Work instructions
Beginning with the line below that contains "Image resolution: width=1280" and ending with the line that contains "1320x645 pixels.", retype every line exactly. Pictures are not copied.

Available records
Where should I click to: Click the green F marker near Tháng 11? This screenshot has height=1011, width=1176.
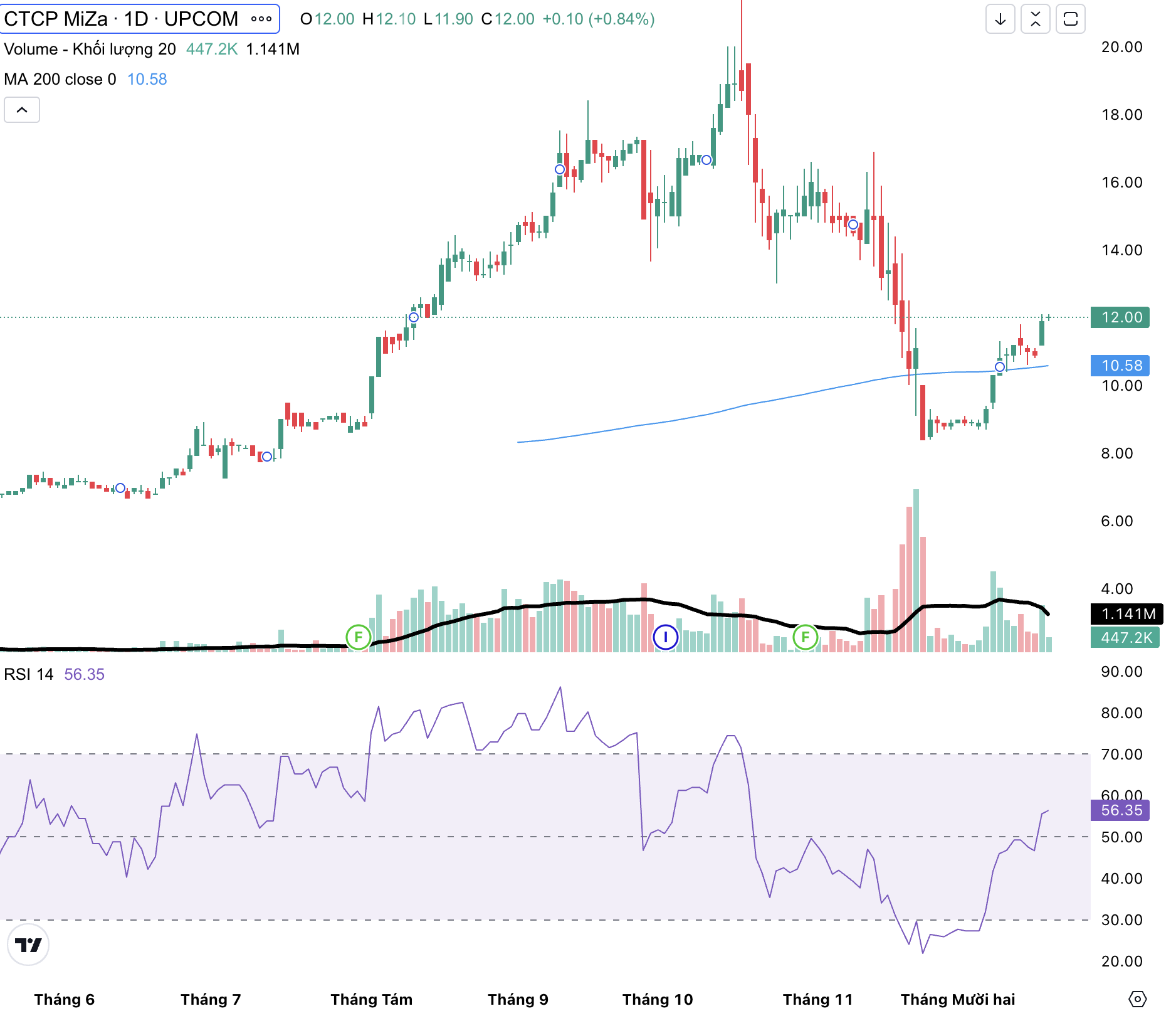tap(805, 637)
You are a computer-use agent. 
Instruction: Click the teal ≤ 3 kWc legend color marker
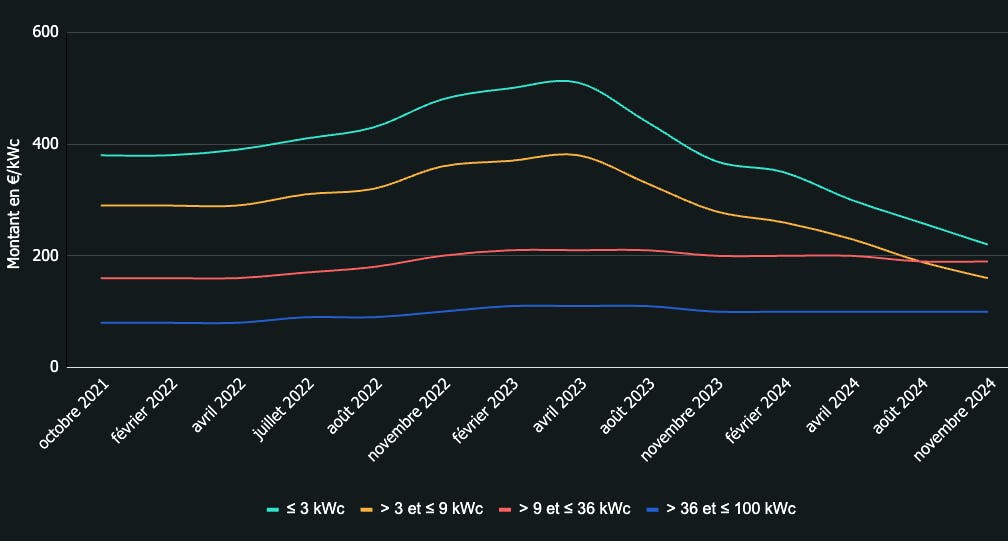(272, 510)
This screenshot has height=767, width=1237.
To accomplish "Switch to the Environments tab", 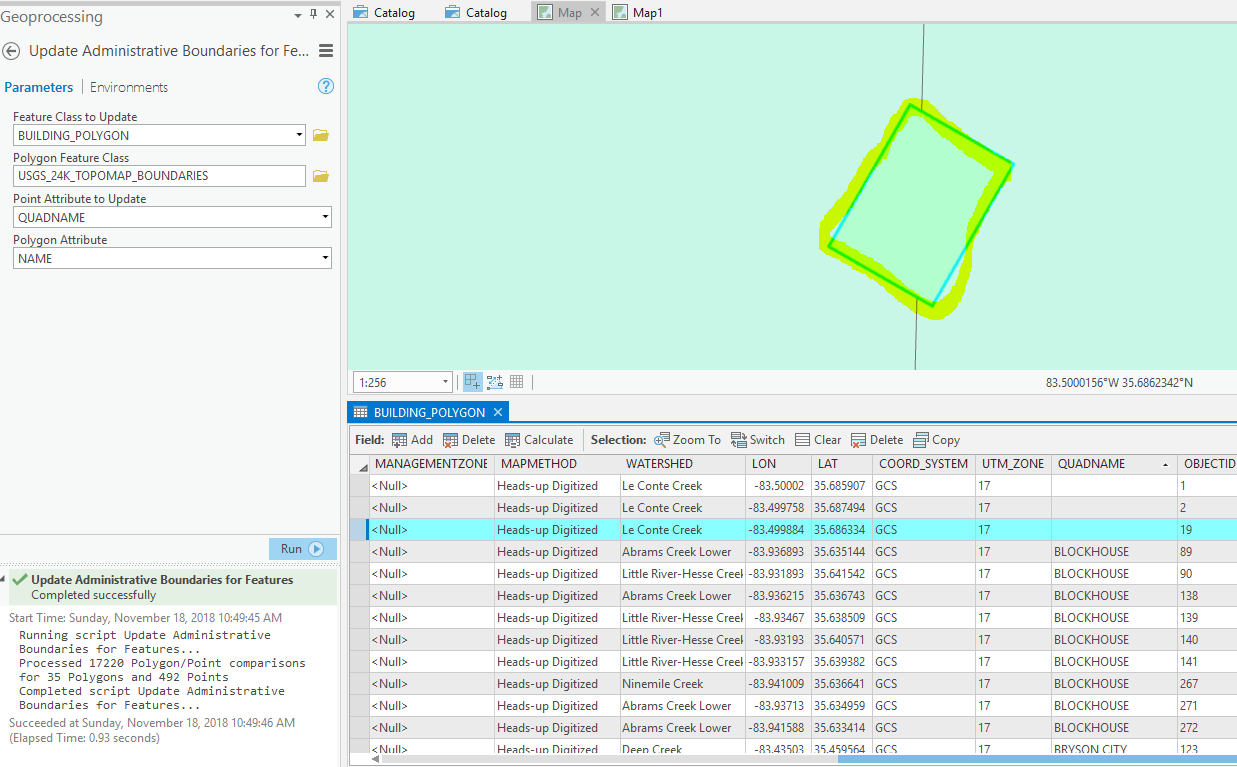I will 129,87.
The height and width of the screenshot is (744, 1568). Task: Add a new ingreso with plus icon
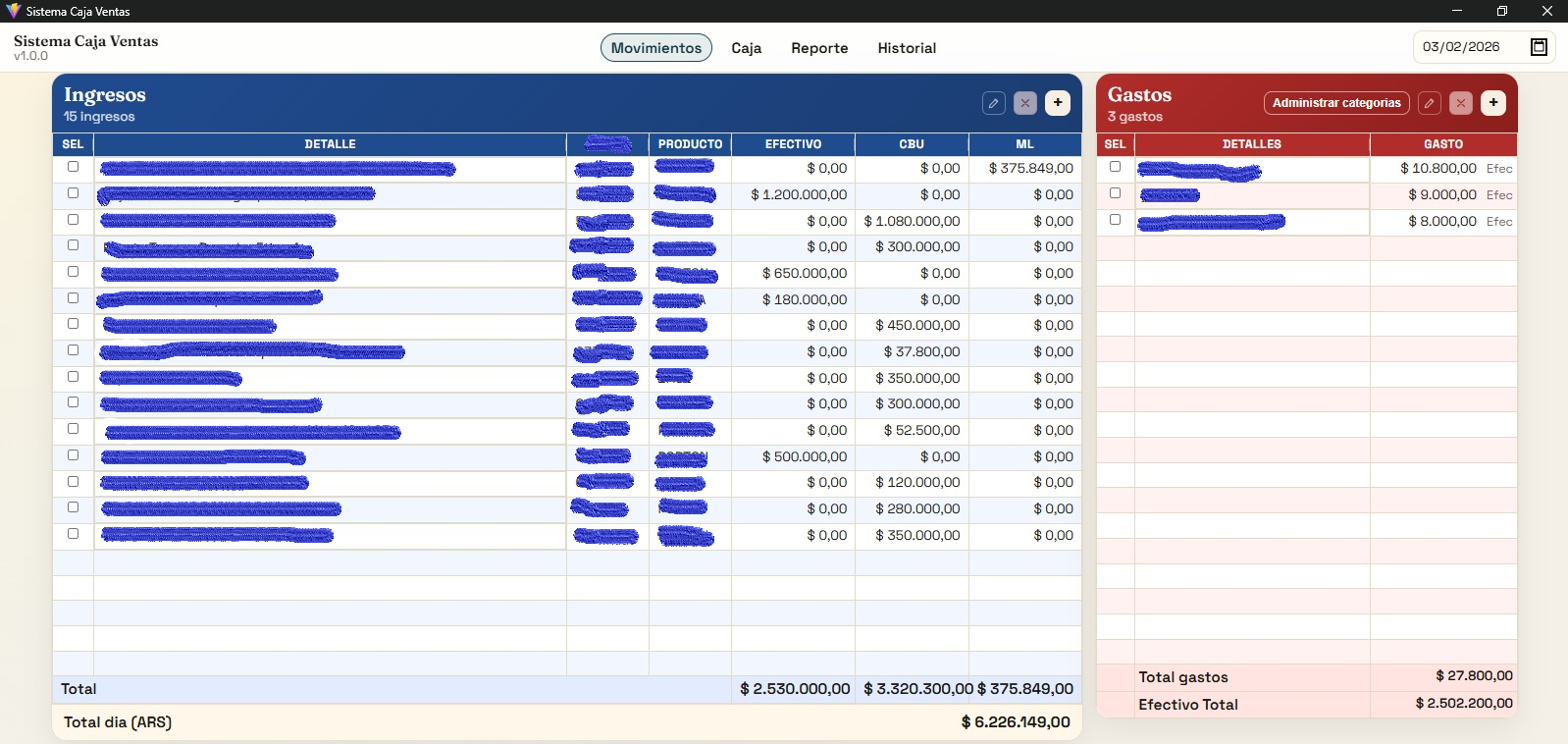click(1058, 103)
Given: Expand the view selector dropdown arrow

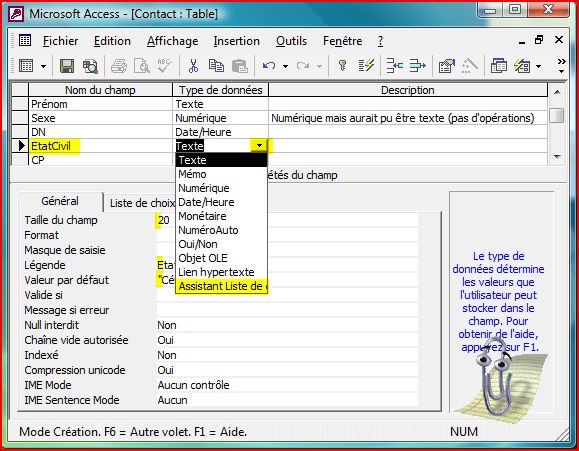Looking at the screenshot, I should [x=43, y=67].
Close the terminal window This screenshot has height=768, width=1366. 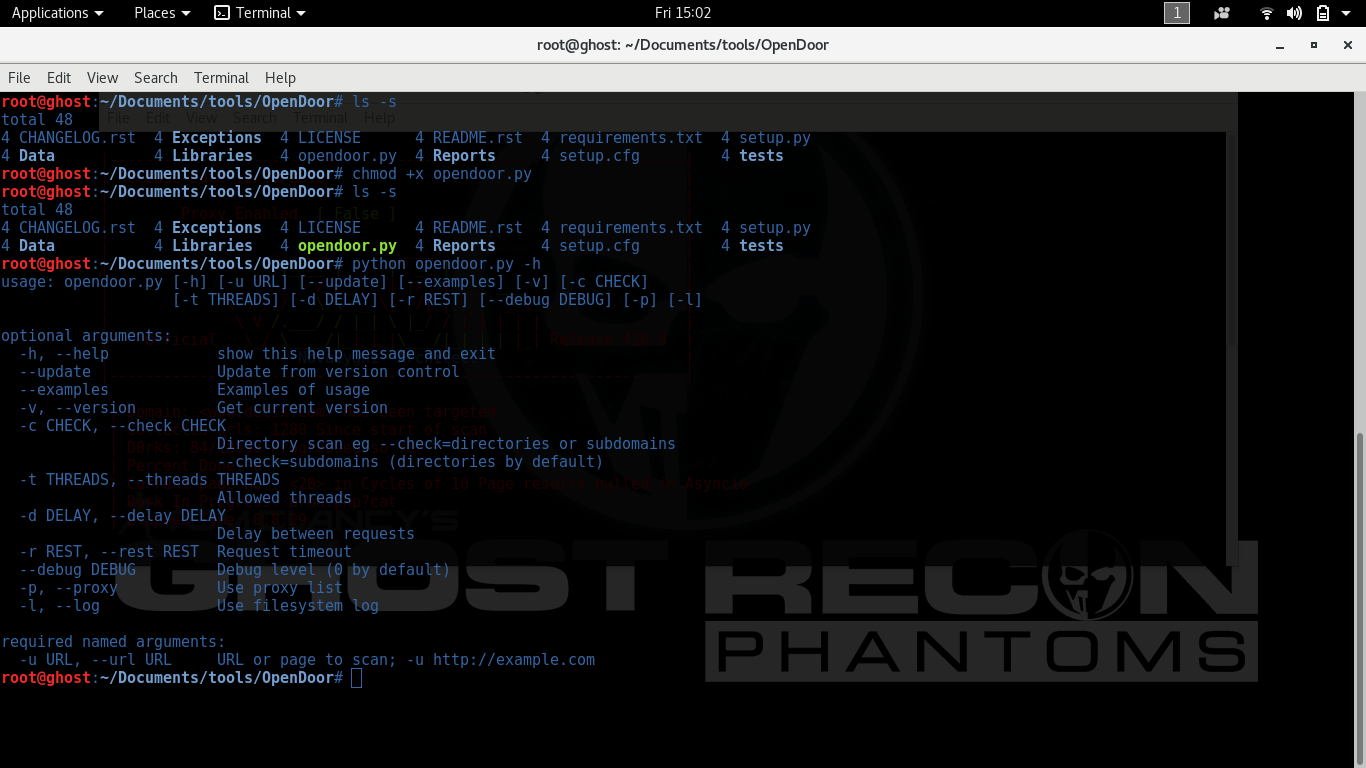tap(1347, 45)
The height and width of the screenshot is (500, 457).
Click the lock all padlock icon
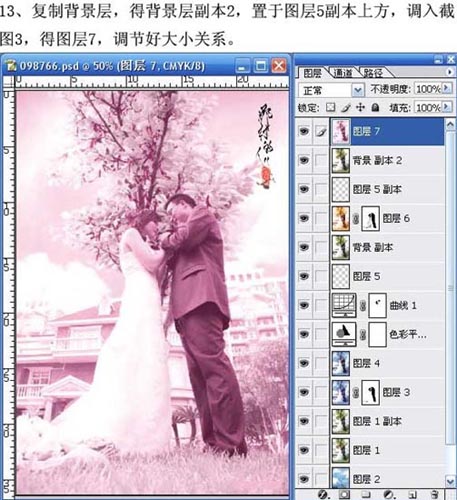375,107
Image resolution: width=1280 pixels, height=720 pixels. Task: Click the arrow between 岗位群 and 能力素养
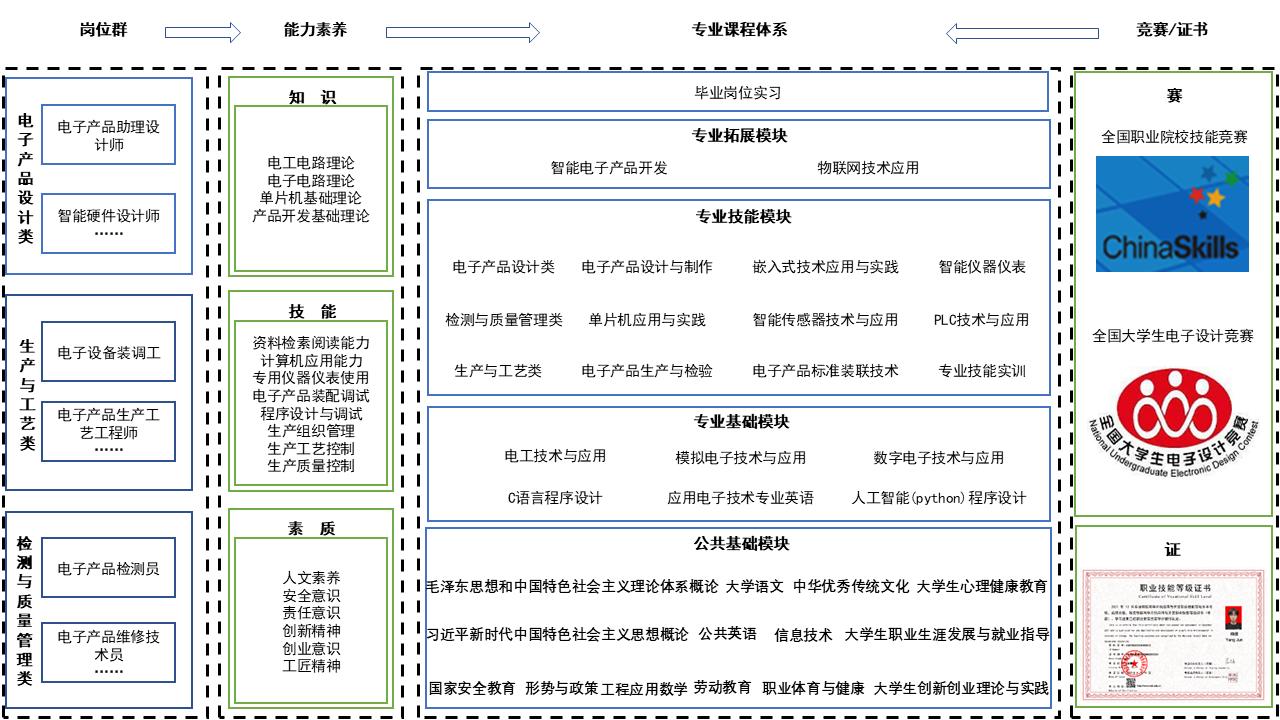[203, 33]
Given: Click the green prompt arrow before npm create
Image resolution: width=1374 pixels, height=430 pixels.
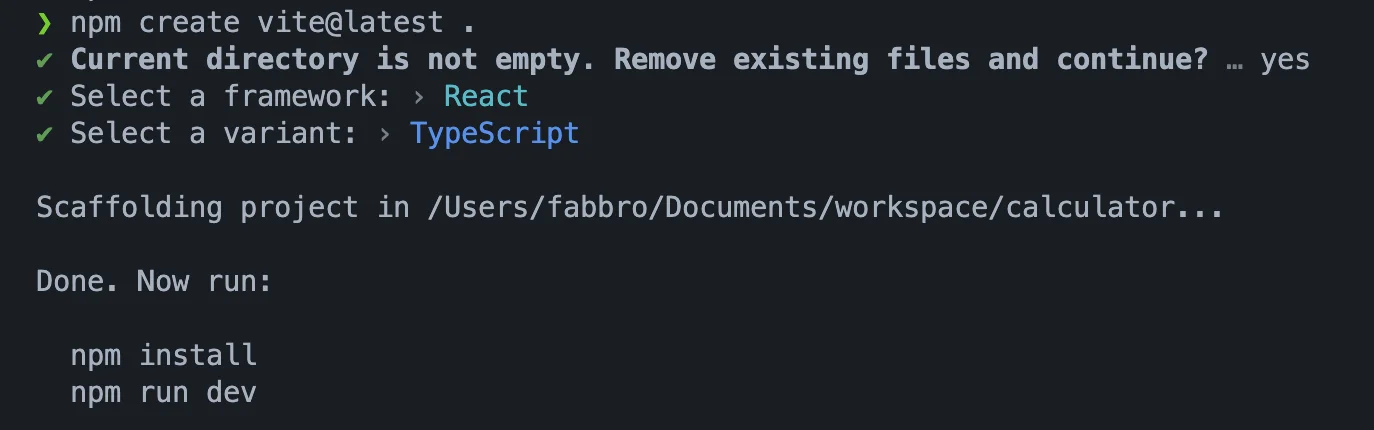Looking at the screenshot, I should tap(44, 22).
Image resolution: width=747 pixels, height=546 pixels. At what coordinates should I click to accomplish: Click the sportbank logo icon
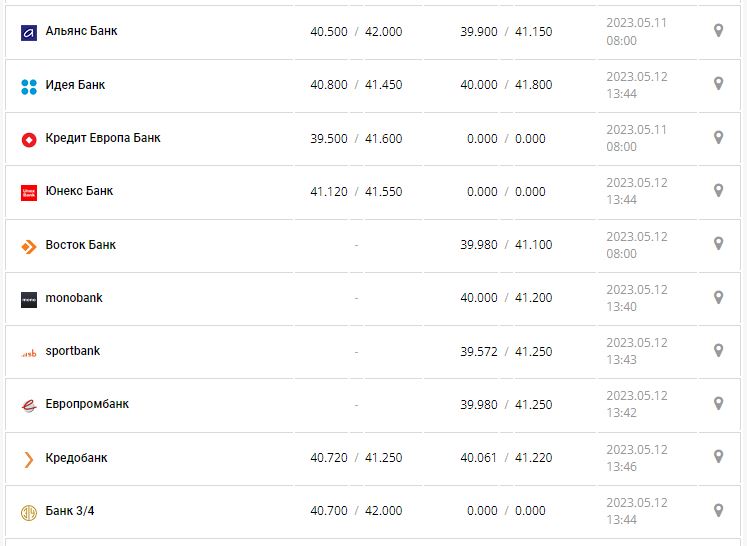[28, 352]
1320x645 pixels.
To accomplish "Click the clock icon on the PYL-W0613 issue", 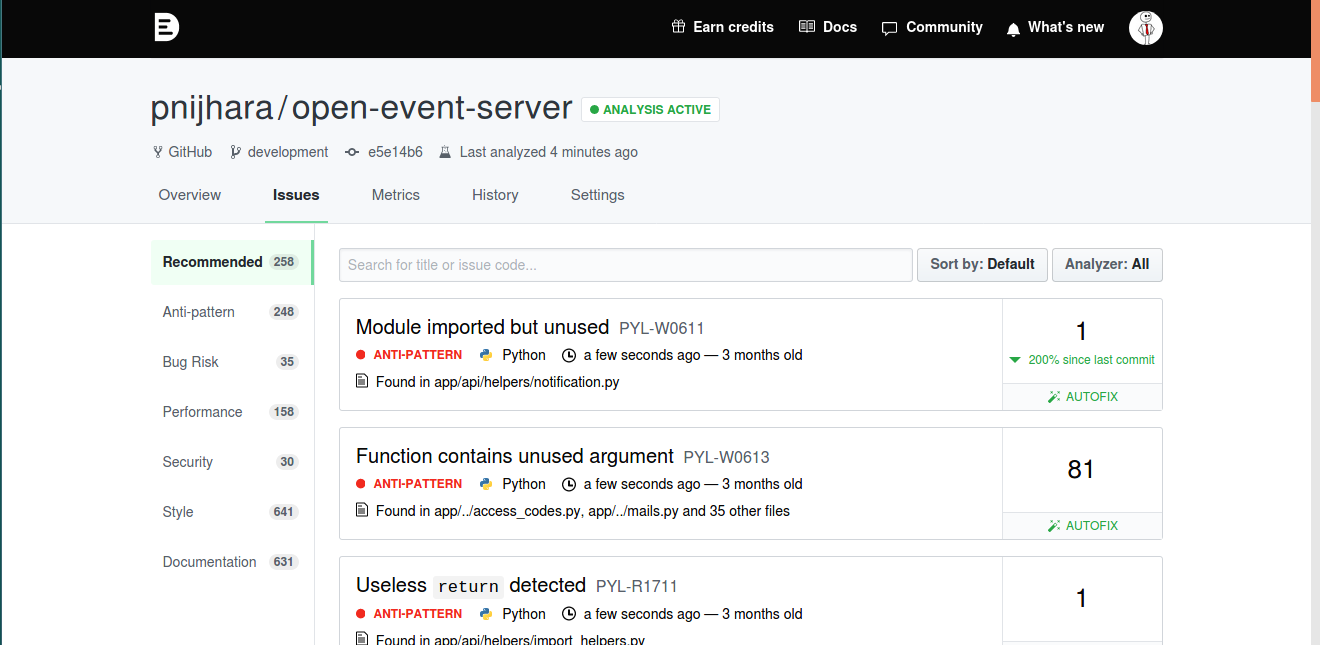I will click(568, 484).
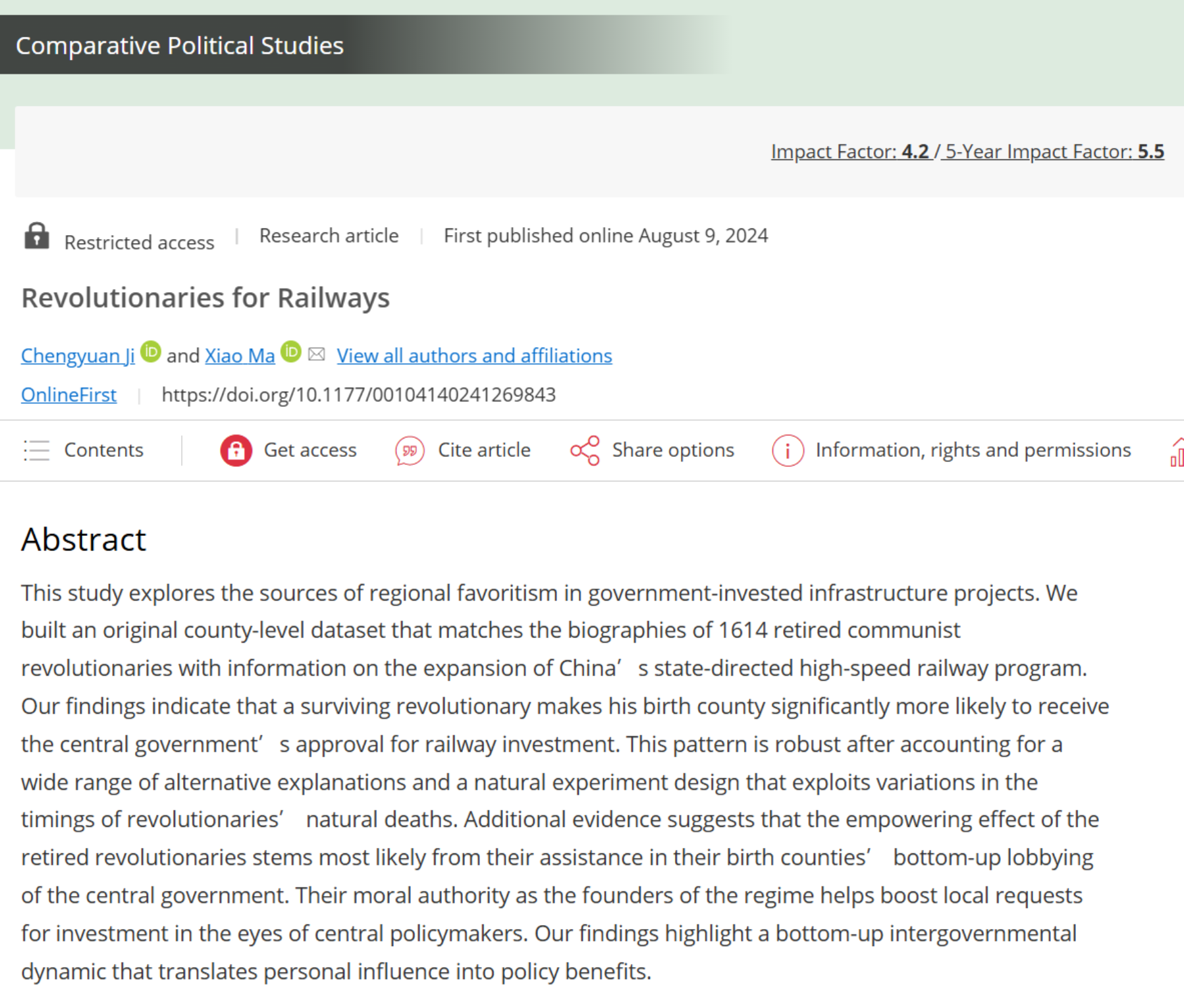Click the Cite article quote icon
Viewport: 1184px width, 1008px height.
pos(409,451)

Answer box
Image resolution: width=1280 pixels, height=720 pixels. Task: Click the arrow between 岗位群 and 能力素养
[203, 33]
Given: Click the green prompt arrow before npm create
Image resolution: width=1374 pixels, height=430 pixels.
Looking at the screenshot, I should tap(44, 22).
Image resolution: width=747 pixels, height=546 pixels. At what coordinates should I click to accomplish: Click the sportbank logo icon
[28, 352]
1320x645 pixels.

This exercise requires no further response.